#### Requirement:
Starting at the line that contains "Image resolution: width=1267", transcribe each line through the end of the material below, exactly and nothing else, leaving out the pictures.
━━━
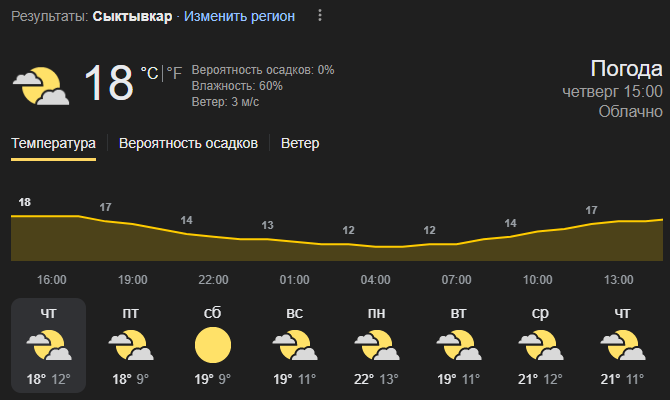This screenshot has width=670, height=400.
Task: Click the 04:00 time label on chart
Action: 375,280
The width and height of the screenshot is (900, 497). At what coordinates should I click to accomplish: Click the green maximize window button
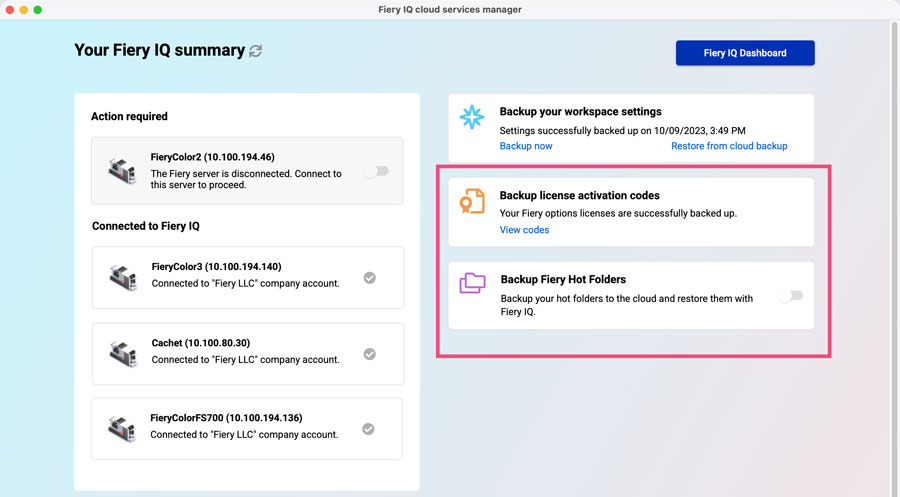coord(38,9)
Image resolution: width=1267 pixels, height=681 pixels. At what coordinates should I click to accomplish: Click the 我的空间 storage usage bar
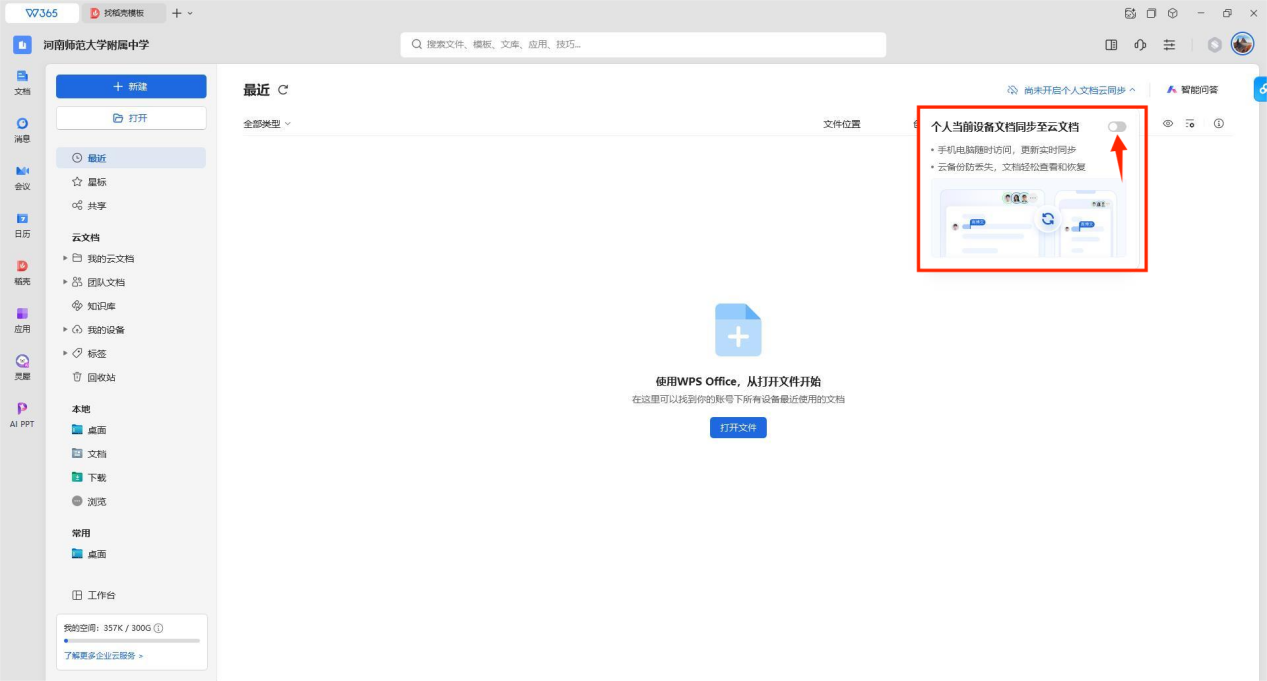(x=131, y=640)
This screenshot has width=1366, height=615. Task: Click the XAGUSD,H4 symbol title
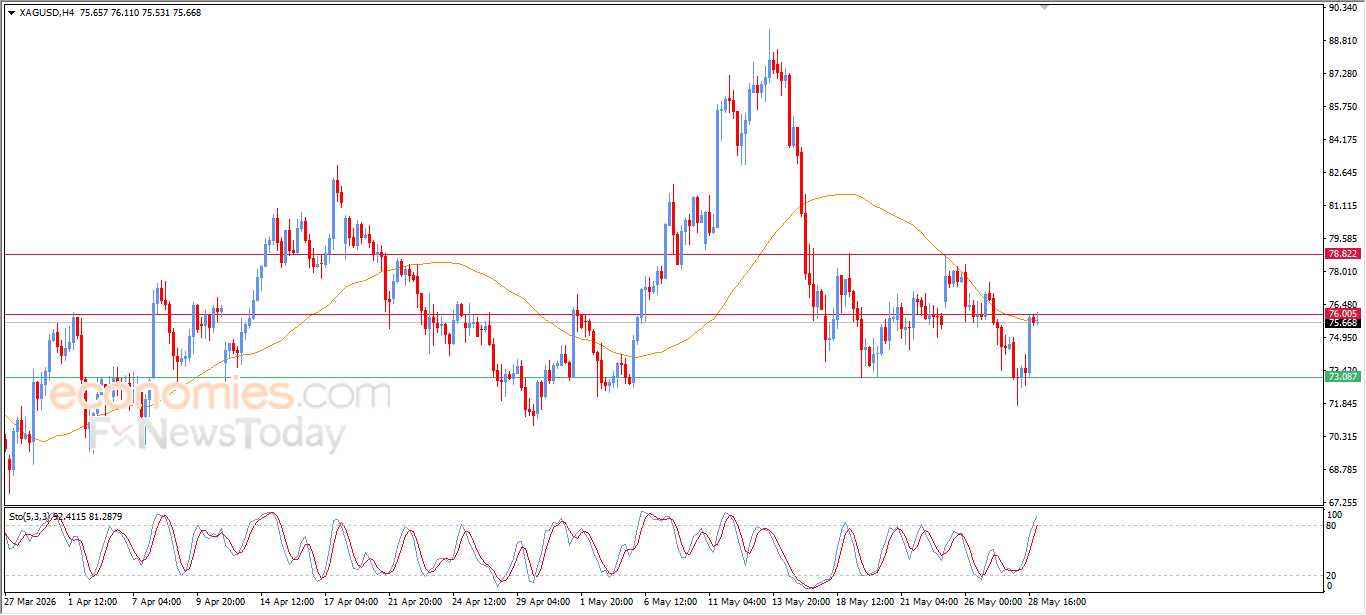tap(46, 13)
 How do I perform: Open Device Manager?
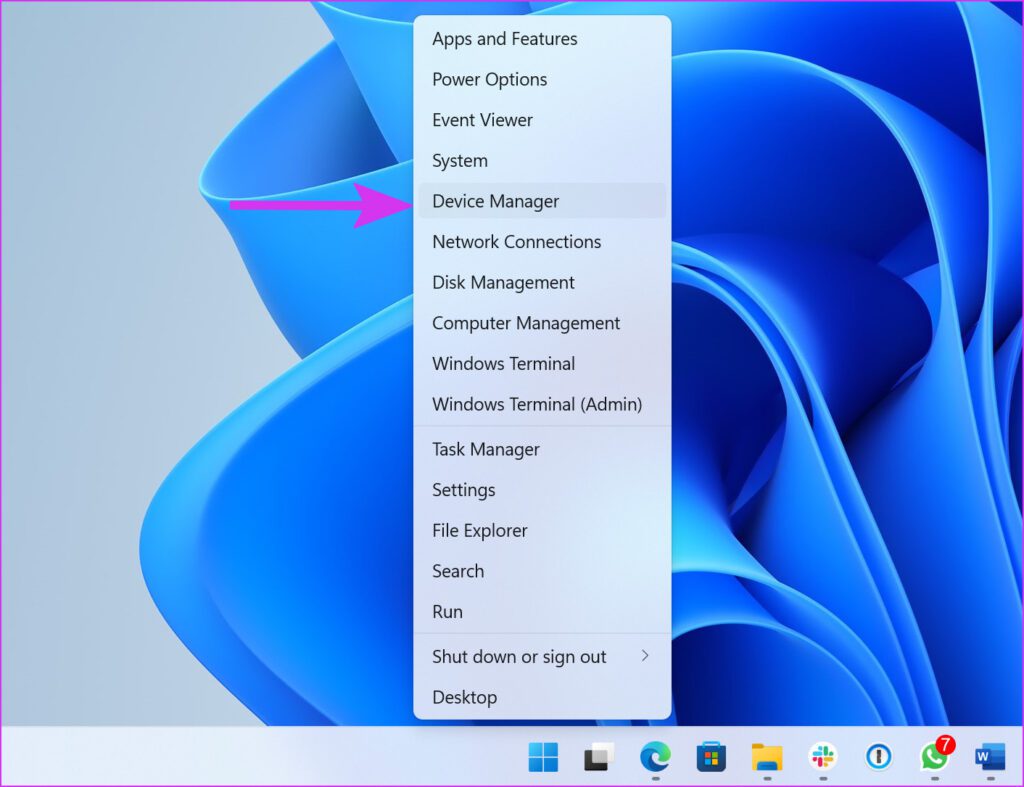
━━━
#### Result of the exercise:
Image resolution: width=1267 pixels, height=681 pixels. At what coordinates should I click to accomplish: Click the 我的空间 storage usage bar
(x=131, y=640)
This screenshot has width=1366, height=615. Task: Click the XAGUSD,H4 symbol title
tap(46, 13)
 How do I perform: Open Device Manager?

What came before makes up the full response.